The first half was an entirely a cappella feast of major works by major composers. Der Geist hilft unsrer Schwachheit auf, BWV 226, by J.S. Bach translates as, "The Spirit helps us in our weakness." There was no weakness here. Opening a concert with such a high degree of difficulty, in a piece originally written to have instruments doubling the voices, was a bold choice and was sung with complete command.
Lilting melismas danced from the first downbeat to the last. The balance of fugal subjects and countersubjects made the double-choir positioning sound like left and right halves of a singular choral cohesion. The confluence of textures was transparent and the intonation immaculate.
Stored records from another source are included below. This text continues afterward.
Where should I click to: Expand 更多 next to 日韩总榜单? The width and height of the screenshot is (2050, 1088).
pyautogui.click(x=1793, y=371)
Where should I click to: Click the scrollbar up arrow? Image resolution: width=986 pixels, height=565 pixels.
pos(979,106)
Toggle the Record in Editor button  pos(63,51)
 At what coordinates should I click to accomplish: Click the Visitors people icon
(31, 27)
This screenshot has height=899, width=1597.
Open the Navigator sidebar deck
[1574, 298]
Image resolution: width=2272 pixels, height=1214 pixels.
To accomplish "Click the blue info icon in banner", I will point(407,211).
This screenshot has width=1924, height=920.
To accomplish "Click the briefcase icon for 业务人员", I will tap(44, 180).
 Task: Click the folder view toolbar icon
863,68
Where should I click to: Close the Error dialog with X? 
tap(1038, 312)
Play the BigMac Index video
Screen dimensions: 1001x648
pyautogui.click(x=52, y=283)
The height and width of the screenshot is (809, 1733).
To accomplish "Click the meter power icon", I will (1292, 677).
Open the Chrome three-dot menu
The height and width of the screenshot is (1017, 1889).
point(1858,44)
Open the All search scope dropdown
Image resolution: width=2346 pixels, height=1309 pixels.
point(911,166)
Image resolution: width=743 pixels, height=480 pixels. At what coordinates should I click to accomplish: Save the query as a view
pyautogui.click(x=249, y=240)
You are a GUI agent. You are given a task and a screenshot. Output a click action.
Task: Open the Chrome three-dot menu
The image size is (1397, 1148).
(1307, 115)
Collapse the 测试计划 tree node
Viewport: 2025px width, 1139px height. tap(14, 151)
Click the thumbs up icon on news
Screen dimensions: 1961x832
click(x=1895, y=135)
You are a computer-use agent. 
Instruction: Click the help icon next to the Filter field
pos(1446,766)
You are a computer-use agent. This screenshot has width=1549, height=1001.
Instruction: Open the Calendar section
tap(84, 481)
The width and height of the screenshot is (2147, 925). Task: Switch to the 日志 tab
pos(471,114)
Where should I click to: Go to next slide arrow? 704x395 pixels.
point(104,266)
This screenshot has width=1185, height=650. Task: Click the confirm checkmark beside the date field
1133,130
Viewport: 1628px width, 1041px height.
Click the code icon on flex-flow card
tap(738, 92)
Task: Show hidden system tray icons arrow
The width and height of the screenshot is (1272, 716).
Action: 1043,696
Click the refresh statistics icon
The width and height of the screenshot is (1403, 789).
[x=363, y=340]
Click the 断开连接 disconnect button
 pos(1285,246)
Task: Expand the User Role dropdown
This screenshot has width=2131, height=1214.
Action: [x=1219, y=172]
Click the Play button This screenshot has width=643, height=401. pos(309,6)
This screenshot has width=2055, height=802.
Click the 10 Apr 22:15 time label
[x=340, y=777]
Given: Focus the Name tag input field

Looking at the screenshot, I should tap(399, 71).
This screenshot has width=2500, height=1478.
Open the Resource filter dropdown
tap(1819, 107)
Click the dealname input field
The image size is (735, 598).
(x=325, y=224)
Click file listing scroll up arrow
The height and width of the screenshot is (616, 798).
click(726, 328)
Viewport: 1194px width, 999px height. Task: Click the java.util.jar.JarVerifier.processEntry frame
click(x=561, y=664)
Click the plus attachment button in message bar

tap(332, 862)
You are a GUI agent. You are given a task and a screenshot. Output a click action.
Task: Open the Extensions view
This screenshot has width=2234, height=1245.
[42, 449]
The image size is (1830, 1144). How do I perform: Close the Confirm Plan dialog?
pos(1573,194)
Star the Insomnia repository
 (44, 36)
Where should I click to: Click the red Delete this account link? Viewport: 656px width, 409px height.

Bach set the text of Romans 8:26-27 for the 1729 funeral of a Leipzig University professor. On Sunday, Orpheus dedicated it with prayers for the recent passing of Gabe Klein, son of company soprano Heidi Klein. "Beste mit unaussprechlichem Seufzen" translates as, "In sighs that cannot be put into words." The choir's textual sensitivity and collective empathy bordered on clairvoyance.
The choir stretched into the acoustical space of City Performance Hall during Felix Mendelssohn's Lord, Now Lettest Thou Thy Servant and O Be Joyful in the Lord from
Three Motets Op. 69. So clear was Orpheus' tone that every slight nuance found form. Like organic phrases growing between voice parts, one flowering of a phrase coaxed the next
to bloom. This treatment of line was common to many songs in the early masterworks part of the concert.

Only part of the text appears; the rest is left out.